Many fathers, in fulltime employment, view that as their main contribution to the household. If they have not experienced life as a stay at home dad, it may be difficult to appreciate how caring for young children is a full-time job in itself.
I never fully appreciated this until I left my paid job and became a stay at home dad while my wife went back to full-time work. One month in, I was exhausted! It was a real eye-opener. There was way more to do than I realised. Cooking, laundry, school drop off, homework, going to the grocery store, paying bills, organising playdates, emailing teachers, taking the kids to the dentist, taking the cat to the vet… I could go on but seriously, the list was never-ending.
So the reality is, if your partner is at home looking after young children, she is working full time. When you get home after a long day at the office you are tired… but so is she. This means in fairness, household chores in the evening and on weekends need to be shared.
Understanding this and applying it to your family life will set a powerful example to your kids. To create a happy family and a happy home, everyone needs to contribute.
Habits for fathers to lead by example #6 – Looking after ourselves
We want our kids to be healthy and to lead a healthy lifestyle.
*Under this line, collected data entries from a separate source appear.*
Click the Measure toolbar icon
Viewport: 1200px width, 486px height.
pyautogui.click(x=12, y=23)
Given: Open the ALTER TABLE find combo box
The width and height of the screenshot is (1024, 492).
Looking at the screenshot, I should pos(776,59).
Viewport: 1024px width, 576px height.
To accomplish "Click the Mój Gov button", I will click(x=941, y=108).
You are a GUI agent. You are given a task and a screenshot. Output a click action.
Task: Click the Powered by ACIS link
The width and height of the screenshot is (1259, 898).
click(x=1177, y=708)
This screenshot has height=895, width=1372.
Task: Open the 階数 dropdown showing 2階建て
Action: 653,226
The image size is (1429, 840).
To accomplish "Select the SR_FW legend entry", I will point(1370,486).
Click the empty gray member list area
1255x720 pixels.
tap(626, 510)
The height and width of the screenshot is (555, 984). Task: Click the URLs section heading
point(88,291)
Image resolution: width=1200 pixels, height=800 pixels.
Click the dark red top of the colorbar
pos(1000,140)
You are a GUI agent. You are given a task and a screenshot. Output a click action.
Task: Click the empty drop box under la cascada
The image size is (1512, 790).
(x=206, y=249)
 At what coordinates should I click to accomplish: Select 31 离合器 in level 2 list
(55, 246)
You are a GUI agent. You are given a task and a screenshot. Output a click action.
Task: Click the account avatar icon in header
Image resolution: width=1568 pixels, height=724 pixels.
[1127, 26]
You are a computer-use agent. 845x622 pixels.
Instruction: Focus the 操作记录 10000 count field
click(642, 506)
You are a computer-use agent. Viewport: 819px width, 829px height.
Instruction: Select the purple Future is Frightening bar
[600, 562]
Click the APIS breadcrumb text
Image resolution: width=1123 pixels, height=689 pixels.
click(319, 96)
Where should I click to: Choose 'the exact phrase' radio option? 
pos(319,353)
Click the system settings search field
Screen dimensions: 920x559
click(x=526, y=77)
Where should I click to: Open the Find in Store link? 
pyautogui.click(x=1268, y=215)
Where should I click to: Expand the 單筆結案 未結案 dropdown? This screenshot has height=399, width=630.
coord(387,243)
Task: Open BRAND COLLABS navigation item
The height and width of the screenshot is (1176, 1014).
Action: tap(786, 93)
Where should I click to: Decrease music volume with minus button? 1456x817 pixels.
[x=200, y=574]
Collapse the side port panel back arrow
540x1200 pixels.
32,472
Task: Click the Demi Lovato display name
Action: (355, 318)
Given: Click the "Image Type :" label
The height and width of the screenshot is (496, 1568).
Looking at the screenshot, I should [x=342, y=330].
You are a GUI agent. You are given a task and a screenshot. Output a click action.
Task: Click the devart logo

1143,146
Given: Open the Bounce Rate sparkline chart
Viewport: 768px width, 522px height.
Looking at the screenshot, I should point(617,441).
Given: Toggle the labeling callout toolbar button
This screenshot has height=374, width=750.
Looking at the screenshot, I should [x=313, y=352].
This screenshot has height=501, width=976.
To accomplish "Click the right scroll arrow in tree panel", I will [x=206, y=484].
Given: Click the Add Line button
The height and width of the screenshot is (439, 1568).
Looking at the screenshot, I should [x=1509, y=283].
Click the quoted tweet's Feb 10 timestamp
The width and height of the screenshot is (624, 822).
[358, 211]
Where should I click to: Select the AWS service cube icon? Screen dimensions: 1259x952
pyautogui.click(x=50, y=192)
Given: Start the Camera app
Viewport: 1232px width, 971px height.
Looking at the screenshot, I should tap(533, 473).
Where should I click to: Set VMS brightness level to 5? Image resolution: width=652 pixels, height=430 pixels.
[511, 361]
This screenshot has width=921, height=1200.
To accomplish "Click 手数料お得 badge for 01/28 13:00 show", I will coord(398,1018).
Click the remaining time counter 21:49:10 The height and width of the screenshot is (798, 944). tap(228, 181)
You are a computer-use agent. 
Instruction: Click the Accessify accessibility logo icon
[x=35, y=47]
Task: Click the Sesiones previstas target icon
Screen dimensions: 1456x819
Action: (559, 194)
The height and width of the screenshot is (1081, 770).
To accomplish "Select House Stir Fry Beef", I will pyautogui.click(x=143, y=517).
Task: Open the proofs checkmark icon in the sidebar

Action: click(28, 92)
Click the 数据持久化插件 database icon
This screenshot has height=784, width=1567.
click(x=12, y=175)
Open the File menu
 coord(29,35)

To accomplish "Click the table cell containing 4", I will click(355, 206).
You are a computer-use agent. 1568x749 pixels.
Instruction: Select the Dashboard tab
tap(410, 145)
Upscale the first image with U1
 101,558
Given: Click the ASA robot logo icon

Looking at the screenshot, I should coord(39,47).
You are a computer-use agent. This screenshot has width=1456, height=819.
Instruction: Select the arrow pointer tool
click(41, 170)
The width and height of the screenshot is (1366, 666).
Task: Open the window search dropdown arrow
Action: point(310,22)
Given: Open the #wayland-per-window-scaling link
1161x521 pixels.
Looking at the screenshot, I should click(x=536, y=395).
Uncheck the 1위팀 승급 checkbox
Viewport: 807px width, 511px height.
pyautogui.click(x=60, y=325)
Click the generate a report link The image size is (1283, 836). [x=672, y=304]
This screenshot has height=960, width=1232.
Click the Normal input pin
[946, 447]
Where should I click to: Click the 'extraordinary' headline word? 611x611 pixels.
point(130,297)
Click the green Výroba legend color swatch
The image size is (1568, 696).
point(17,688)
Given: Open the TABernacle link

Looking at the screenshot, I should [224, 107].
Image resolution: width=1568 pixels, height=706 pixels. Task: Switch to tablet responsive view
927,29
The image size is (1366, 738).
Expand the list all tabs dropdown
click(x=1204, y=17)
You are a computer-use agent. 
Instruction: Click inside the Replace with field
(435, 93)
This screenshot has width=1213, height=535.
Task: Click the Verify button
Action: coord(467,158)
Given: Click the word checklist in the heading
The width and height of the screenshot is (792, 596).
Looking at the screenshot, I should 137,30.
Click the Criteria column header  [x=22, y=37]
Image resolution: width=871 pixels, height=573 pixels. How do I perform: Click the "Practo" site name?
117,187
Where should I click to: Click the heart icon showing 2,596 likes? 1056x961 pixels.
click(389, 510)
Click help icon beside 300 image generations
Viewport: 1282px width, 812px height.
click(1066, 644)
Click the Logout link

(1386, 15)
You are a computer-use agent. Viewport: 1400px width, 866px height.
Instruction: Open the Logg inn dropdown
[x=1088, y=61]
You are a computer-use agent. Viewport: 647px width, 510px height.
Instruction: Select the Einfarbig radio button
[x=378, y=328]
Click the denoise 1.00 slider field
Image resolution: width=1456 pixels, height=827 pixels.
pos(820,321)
If we are not leading a healthy lifestyle ourselves, it is unlikely our kids will do the same. Looking after ourselves encompasses many things such as healthy eating, regular exercise and looking after our mental health and emotional needs.
Chat to your kids about the healthy choices you make and explain why you are making them. There may be things we do for health that our children are not even aware of. Explain why you get up early to exercise. Explain why you wear sunscreen. Explain why you choose water over a soda at the restaurant. These choices set a pattern for them to follow as they get older. It also reinforces a key message… when you are an adult and making your own decisions in life, health matters.
Habits for fathers to lead by example #7 – Working hard
Whether you are in full-time employment or a stay at home dad, it’s important for your kids to see you working hard. This is a lesson best taught by doing rather than saying. Kids are very quick to point out the hypocrisy if you’re asking them to do their chores while you’re watching the game!
Teaching your kids to apply themselves and work hard, whether it be at school, at home or on the sports field is such an important skill. I often remind my kids “Hard work beats talent when talent fails to work hard.” Talent gives you a good head start but hard work makes you finish the race.
Habits for fathers to lead by example #8 – Making time for the people we care about
Like all parents, when my children grow up and leave our family home, I hope we stay close.
In the Harry Chapin song ‘Cat’s In The Cradle’ there are some very poignant lyrics about how it feels when adult children are too busy for their parents.
I’ve long since retired, my son’s moved away
I called him up just the other day
I said, “I’d like to see you if you don’t mind”
He said, “I’d love to, Dad, if I can find the time
You see my new job’s a hassle and the kid’s got the flu
But it’s sure nice talking to you, Dad
It’s been sure nice talking to you”
And as I hung up the phone it occurred to me
He’d grown up just like me
My boy was just like me…
My interpretation of the final two lines is that he recalls being dismissive to his own parents and possibly his children as well. This song challenges me to think about how I choose to spend my time.
So the final thing we can teach our kids is to make the people they care about a priority. Again, the best way to do this is by example. Showing respect to your ageing parents, organising a date night with your partner, having one-on-one time with your son or daughter… these are the things that help a family stay close.